People test scientific principles in classes and labs every day. That's how it should be. That's the point, and when it weeds out a conclusion and the author admits he is a liar, that's a sure sign that we need to continue looking and not be hasty in declaring something as fact. This debacle is a cautionary tale that will haunt science for centuries.
Someday, if we get out of its way and listen to what it is trying to tell us, science will tell us the truth about how we can really lower the risk of autism and better treat the people who suffer from it. The truth won't do us any good if it's lost in a hysterical babble of urban legends and invalid theories.
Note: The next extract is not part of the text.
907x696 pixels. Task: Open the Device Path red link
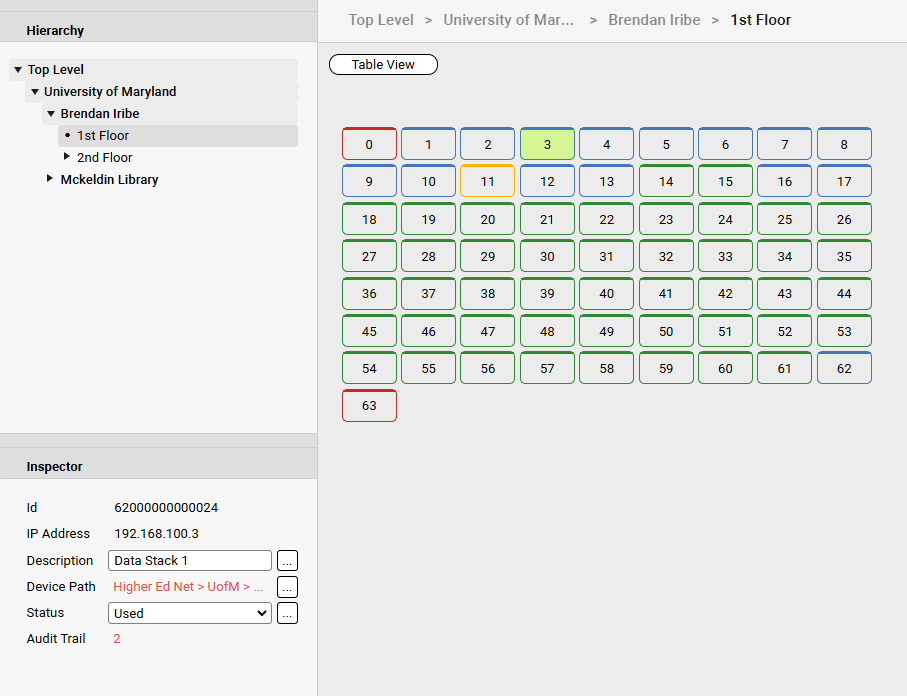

To believe an admitted liar over thousands of professionals whose livelihoods depend on their accuracy is insane. Right now the denial and ignorance of some are hindering the scientific community's ability to confront and eventually diagnose the problem. It's not like scientists won't continue to explore the possible links between autism and vaccinations, but since there are huge flaws in the theory let's not jump to conclusions and tell people the world is flat, thereby hindering the very people who are working to save us.
With billions of lives at stake, we can't afford to let ego and fear outweigh reasoning and knowledge. If a person can't understand that the world is at risk from outbreaks and mutations of diseases we once all but eradicated, they are an enemy of the issue. As we overcrowd and travel we have created the perfect storm for a global infection. That should keep us awake at night, not fears based on a lie that fell apart upon examination.